(TASK REQUIREMENTS):
Please copy each line below that contains the word "pixel".

(DATA SECTION):
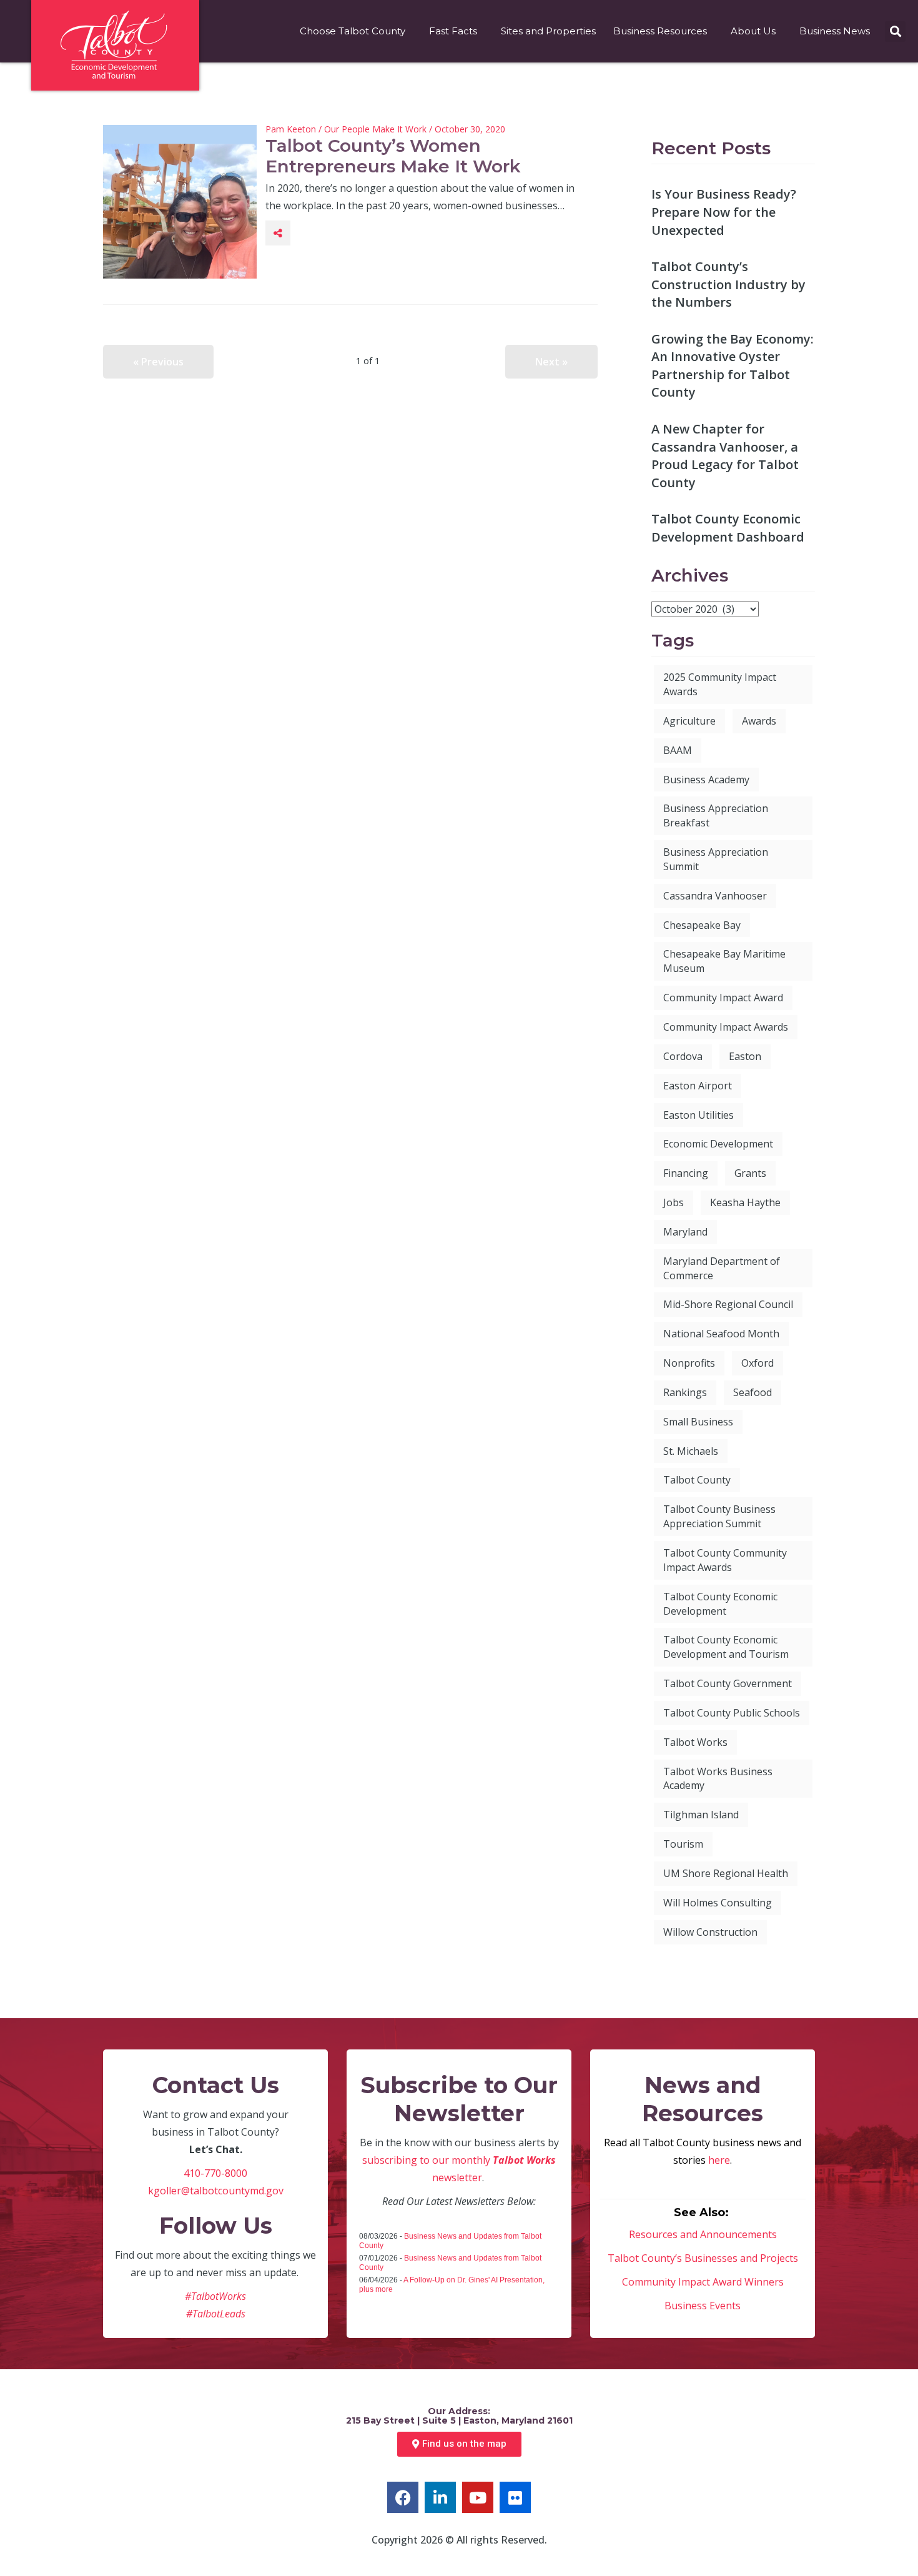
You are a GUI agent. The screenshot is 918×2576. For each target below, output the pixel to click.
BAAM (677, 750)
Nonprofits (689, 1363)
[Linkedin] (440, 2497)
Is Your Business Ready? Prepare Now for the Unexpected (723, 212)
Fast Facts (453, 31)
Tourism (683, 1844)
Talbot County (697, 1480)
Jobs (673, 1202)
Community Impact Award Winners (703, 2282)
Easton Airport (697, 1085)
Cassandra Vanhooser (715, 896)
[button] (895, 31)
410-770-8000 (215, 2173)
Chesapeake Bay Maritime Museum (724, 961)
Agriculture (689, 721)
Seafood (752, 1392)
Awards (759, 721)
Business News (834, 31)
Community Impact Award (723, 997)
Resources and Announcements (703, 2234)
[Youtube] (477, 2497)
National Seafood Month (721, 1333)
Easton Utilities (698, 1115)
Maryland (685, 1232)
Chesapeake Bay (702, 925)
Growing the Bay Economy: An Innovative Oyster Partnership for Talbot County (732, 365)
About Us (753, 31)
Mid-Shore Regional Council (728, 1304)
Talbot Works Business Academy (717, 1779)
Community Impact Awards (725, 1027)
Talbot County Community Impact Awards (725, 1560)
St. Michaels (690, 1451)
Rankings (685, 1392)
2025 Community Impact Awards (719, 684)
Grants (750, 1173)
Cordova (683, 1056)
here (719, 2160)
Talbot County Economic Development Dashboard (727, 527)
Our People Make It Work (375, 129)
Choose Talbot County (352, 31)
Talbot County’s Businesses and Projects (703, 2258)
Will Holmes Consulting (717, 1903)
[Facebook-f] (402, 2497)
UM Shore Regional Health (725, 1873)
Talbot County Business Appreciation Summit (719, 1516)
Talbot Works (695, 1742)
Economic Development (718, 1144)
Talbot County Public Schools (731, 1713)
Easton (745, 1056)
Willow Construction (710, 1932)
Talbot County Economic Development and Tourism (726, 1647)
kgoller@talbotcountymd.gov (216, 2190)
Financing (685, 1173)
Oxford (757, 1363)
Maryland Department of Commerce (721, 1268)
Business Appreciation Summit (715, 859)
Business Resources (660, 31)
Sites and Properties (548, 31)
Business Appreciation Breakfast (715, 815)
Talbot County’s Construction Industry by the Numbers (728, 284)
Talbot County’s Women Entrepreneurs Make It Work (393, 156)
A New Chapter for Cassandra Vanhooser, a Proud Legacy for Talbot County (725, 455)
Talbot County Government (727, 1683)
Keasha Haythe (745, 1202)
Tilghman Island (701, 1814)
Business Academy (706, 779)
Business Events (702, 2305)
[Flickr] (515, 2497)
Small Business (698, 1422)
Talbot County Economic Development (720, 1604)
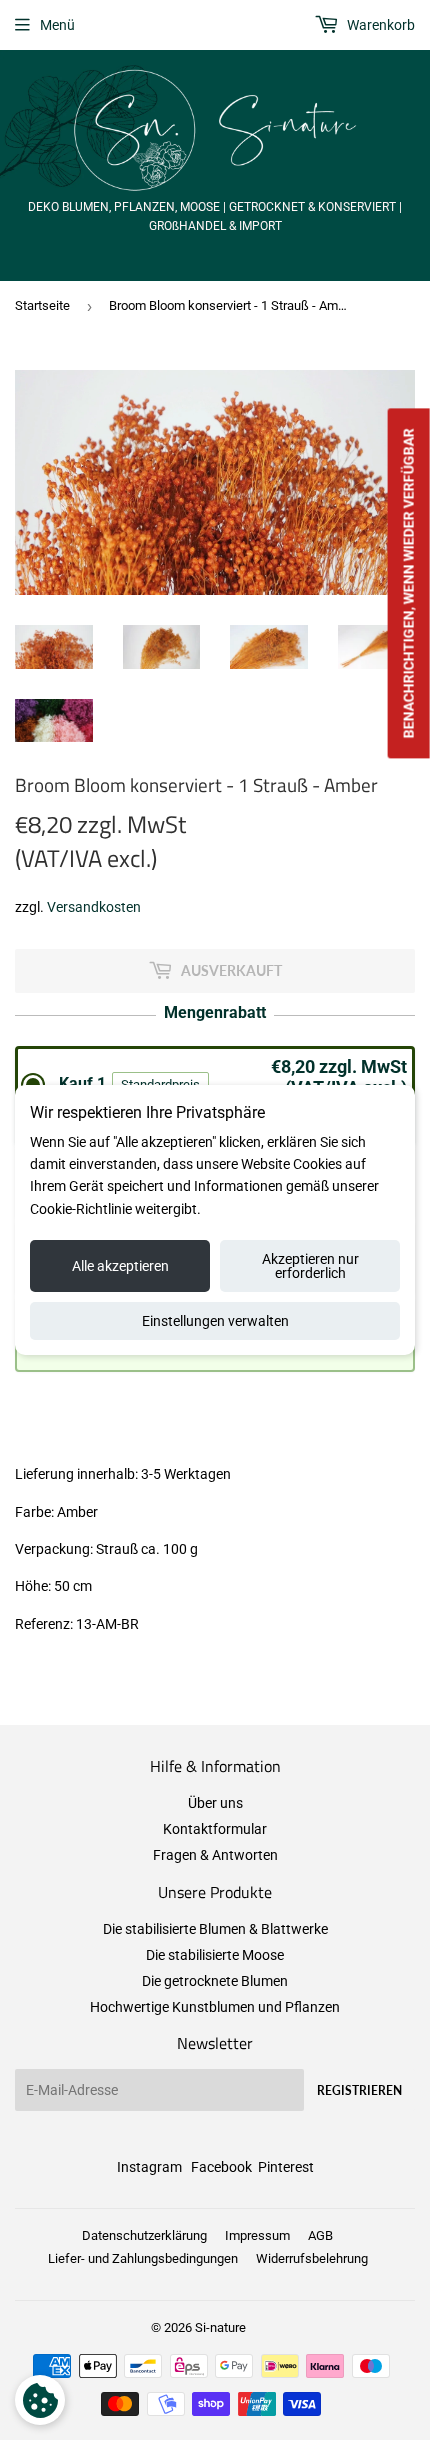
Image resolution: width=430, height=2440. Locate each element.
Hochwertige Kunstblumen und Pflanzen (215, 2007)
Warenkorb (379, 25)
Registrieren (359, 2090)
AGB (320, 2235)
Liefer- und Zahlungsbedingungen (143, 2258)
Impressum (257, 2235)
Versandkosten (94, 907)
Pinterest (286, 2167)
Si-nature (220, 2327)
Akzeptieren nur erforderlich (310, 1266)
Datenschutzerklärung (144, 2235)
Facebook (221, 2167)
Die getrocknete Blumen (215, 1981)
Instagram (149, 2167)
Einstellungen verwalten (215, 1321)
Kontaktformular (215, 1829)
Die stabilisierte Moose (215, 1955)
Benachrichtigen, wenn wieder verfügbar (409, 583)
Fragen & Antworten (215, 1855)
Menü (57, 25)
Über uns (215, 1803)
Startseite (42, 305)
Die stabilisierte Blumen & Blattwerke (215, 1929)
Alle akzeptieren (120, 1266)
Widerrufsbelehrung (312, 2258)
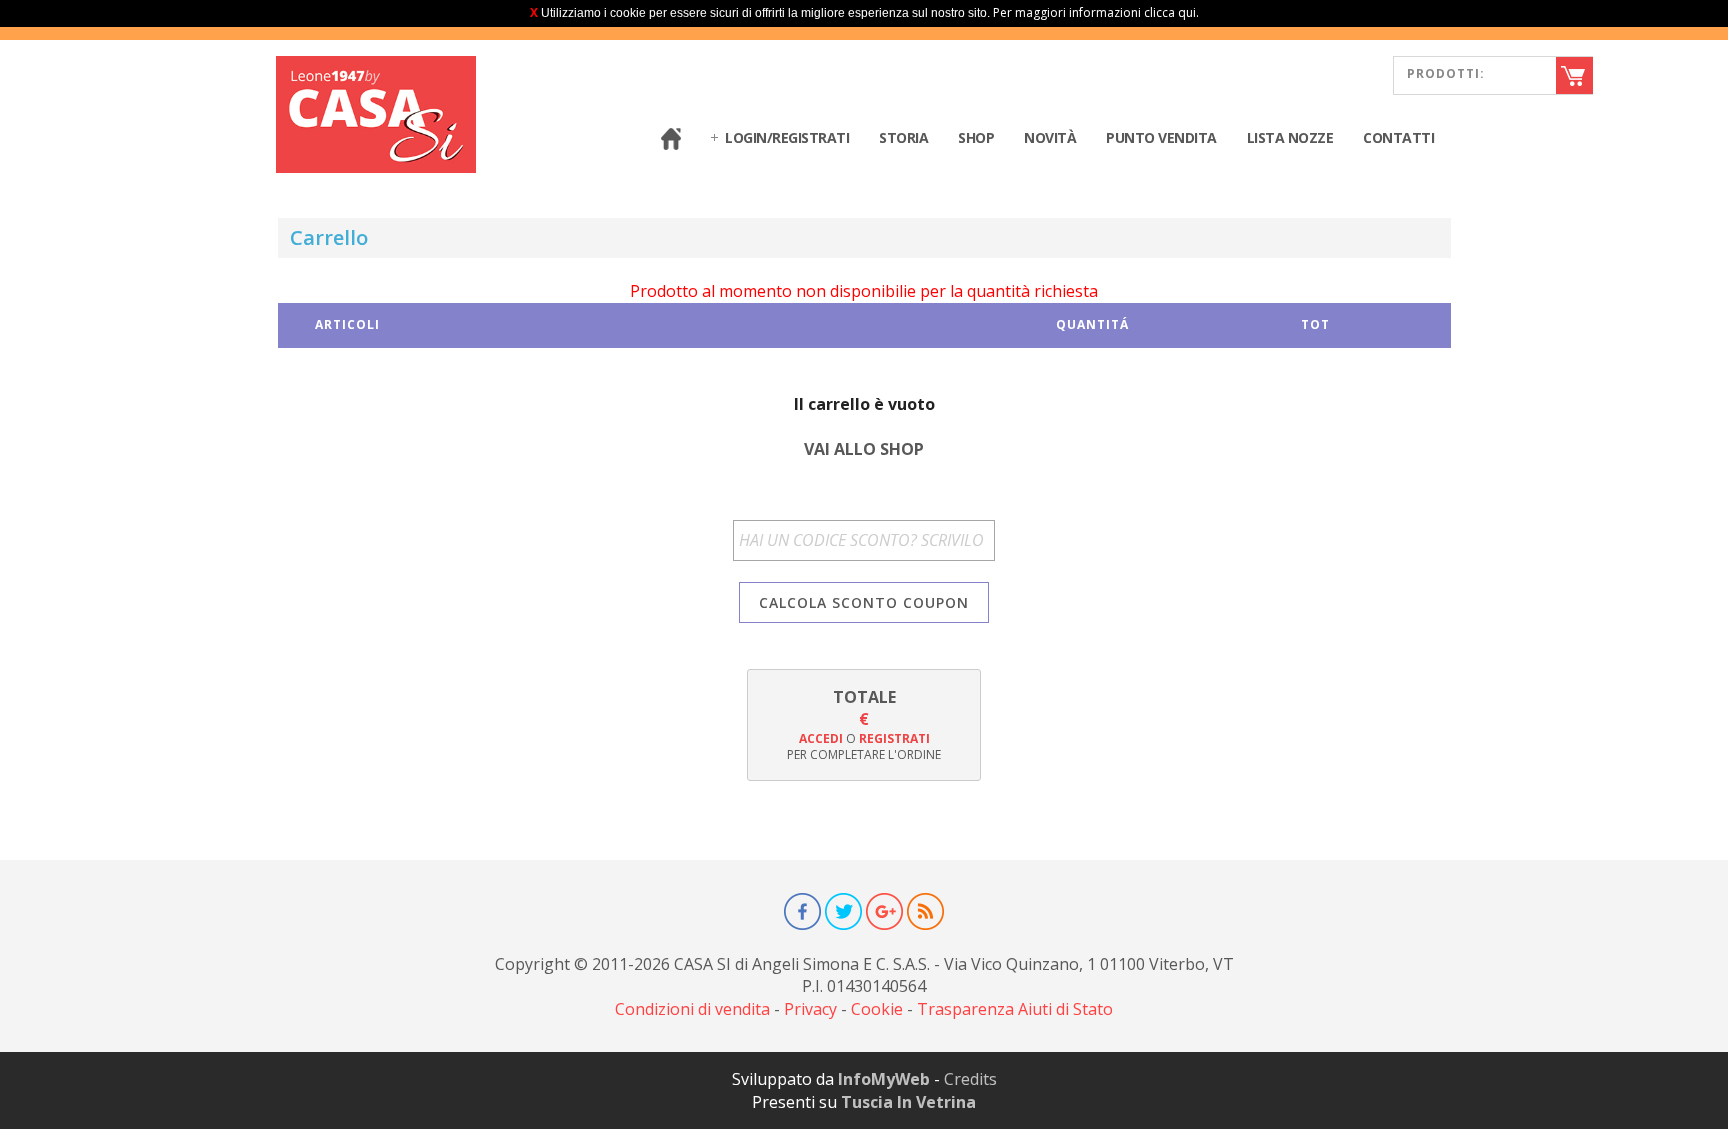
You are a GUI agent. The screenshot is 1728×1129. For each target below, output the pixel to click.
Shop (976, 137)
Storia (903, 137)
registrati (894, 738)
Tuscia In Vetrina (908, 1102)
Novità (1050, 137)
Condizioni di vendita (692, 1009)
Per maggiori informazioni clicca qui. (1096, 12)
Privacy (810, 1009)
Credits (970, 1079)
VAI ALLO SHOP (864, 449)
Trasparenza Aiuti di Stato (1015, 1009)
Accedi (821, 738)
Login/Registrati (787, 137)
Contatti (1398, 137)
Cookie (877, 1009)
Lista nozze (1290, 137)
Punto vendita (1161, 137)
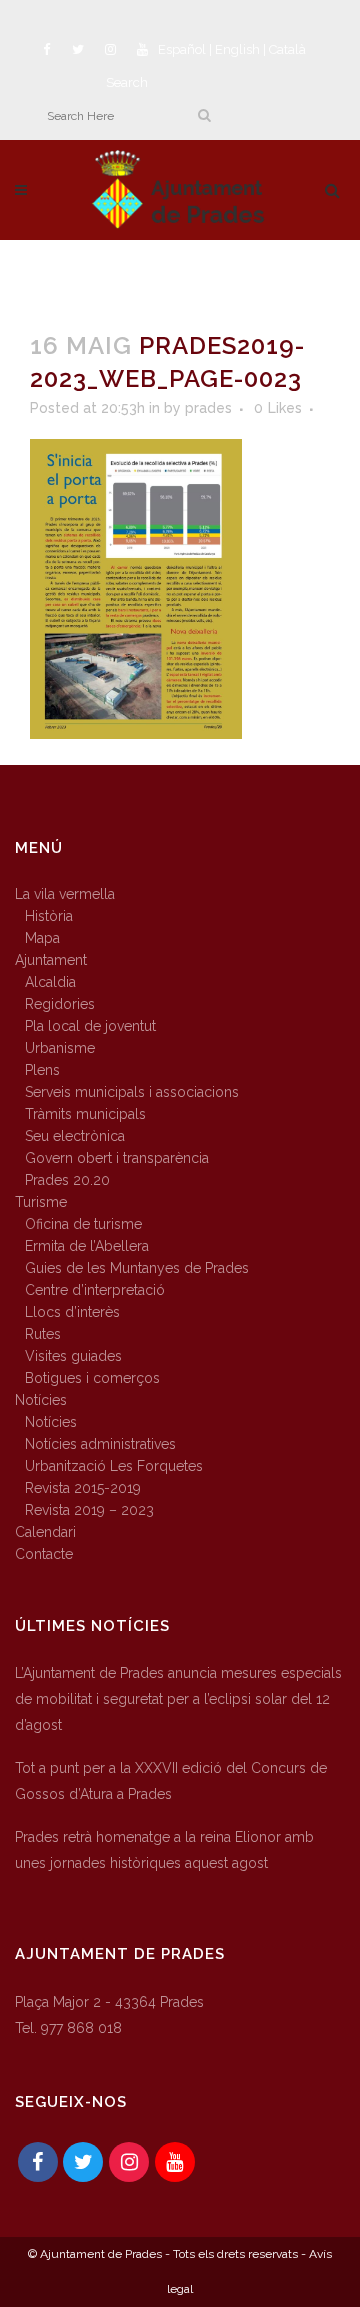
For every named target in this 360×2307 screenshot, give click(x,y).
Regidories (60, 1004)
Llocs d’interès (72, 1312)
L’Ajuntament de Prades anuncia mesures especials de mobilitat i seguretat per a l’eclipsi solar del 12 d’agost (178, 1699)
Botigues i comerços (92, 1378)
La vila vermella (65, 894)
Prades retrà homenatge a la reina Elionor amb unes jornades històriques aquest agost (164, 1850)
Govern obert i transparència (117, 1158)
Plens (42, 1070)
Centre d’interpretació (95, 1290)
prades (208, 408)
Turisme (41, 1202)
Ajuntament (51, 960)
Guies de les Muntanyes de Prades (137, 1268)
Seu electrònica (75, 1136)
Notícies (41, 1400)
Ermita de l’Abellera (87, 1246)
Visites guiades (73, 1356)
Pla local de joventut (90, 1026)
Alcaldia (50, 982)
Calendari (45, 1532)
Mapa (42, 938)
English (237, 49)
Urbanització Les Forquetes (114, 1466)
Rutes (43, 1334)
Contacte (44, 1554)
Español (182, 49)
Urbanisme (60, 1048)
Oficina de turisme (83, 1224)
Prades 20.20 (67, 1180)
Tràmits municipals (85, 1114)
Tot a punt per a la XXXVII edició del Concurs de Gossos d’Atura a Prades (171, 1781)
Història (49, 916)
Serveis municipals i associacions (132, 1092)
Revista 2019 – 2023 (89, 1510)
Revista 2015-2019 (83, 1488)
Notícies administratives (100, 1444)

(TASK ANSWER):
You are a GUI agent. The screenshot is 918×2576. For each target below, output the pixel to click.
You are a GUI agent. The screenshot is 1728×1129. For each target below, output the pixel to click.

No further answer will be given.